CHAPTER 17

1K 215 55
                                    

Selama di rumahnya, Yoongi tak lantas memperlakukan Haeyoung layaknya Tuan Putri. Ia memiliki pekerjaan yang harus diurus, jadi meninggalkan wanita itu sendiri di rumah pun jadi satu-satunya pilihan yang ia miliki.

"Anggaplah seperti rumahmu sendiri. Masak apa pun jika kaulapar, ada bahan seadanya di dapur. Aku dan Jungkook jarang makan di rumah, jadi kulkas hanya dipenuhi makanan kiriman orang tua Jungkook dari Busan. Itu juga kalau masih layak makan."

Duduk di tepi tempat tidur, Haeyoung mengamati Yoongi yang tengah mematut diri di depan cermin, memakai dasi navy yang ia pilih untuk pria pucat itu. Celotehan Yoongi ia dengarkan, tapi tak menjadi fokus utamanya. Pikiran Haeyoung malah terfokus pada hal sepele cenderung tidak penting seperti, beginikah rasanya melihat pria bersiap memakai setelan jas untuk bekerja?

Selama ini Haeyoung tak mengharapkan Namjoon harus bekerja di perkantoran yang mengharuskannya memakai setelan formal setiap saat. Walau hanya memakai setelan kasual, Haeyoung tak keberatan. Mengingat bagaimana cerobohnya Namjoon—tidak tertata seperti Yoongi—pasti lucu jika hampir setiap pagi melihatnya mencari sesuatu yang lupa ditaruh di mana, sementara ia harus bergegas sebelum terlambat.

"Haeyoung."

"Hm?" Perhatian Haeyoung kini seluruhnya fokus pada Yoongi.

"Kau belum menyalakan ponselmu?"

Haeyoung menggeleng. "Belum. Seingatku, GPS ponsel belum kumatikan sebelum pingsan di toilet waktu itu. Jika kunyalakan sekarang, nanti Namjoon jadi tahu aku ada di mana."

Namjoon memang menghubungkan perangkat GPS dari ponsel Haeyoung ke ponsel miliknya. Selama ini Haeyoung harus bermain cerdik dengan mematikan pelacak di ponselnya, sebelum bermain dengan pria lain. Namjoon membiarkannya menjadi liar di kelab, tapi tidak dengan kamar hotel. Apalagi bersama pria lain.

"Ada telepon rumah di ruang tengah. Daftar nomor darurat ada di laci paling atas raknya, dan di sana ada nomorku. Jika ada sesuatu atau kau membutuhkan sesuatu, hubungi saja aku."

"Kapan pun?"

"Kapan pun. Mungkin aku hanya takkan sempat menjawab jika sedang rapat."

"Hari ini kau ada jadwal rapat?"

"Ya. Banyak. Pekerjaanku hari ini dipenuhi dengan rapat."

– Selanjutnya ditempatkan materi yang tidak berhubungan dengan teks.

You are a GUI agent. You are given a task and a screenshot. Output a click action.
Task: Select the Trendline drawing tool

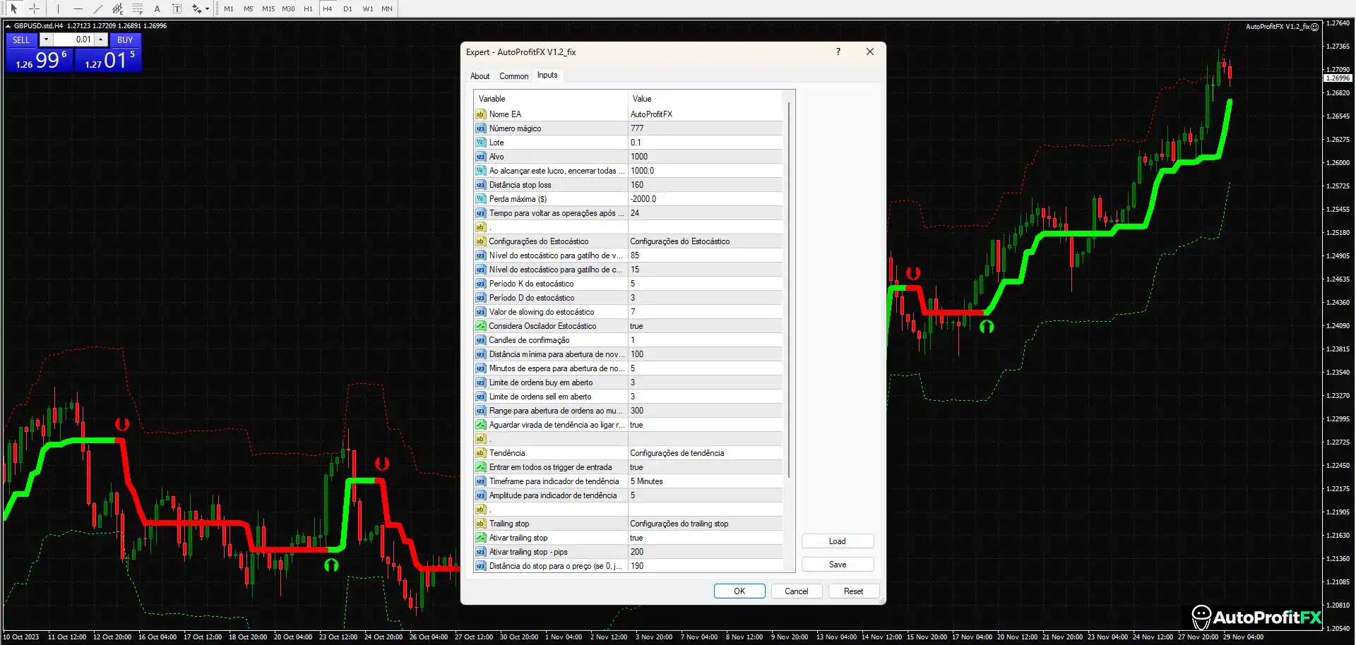(x=98, y=8)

"Bukankah itu artinya aku tidak boleh menghubungimu?" Haeyoung mencibir. "Kalau begitu lebih baik aku minta bantuan Jungkook saja kalau butuh sesuatu."

Haeyoung tahu bahwa membawa nama Jungkook pasti akan membuahkan lirikan tajam dari Yoongi, tapi memang itu yang ia cari. Haeyoung ingin memastikan sesuatu, sebab selama ini Yoongi selalu abu-abu.

"Aku tidak akan macam-macam padanya, oke?" Haeyoung berusaha meyakinkan sedikit ragu yang Yoongi miliki. "Kau akan mengusirku jika berani menyentuhnya lagi, jadi jangan khawatir. Aku masih butuh rumah ini untuk sembunyi."

"Awas kalau sampai macam-macam!" Yoongi tetap mengingatkan.

Selesai dengan dasinya, Yoongi menyambar tas kerja dan jas yang tersampir pada sandaran kursi di dekatnya. Walau rumahnya besar dan dirinya sudah cukup sukses pada usianya saat ini, Yoongi tidak memiliki ruang pakaian khusus seperti yang ada di drama-drama. Semua barangnya disimpan dan dipakai di kamar.

"Bagaimana dengan pekerjaanmu?" tanya Yoongi ketika menuruni tangga dengan Haeyoung membuntuti di belakang.

"Aku sudah mengajukan cuti lewat e-mail. Namjoon tak punya akses untuk yang satu itu, jadi aman."

"Berapa hari?"

"Seminggu. Itu jatah cuti terakhirku untuk tahun ini, dan itu tinggal tersisa tiga hari lagi."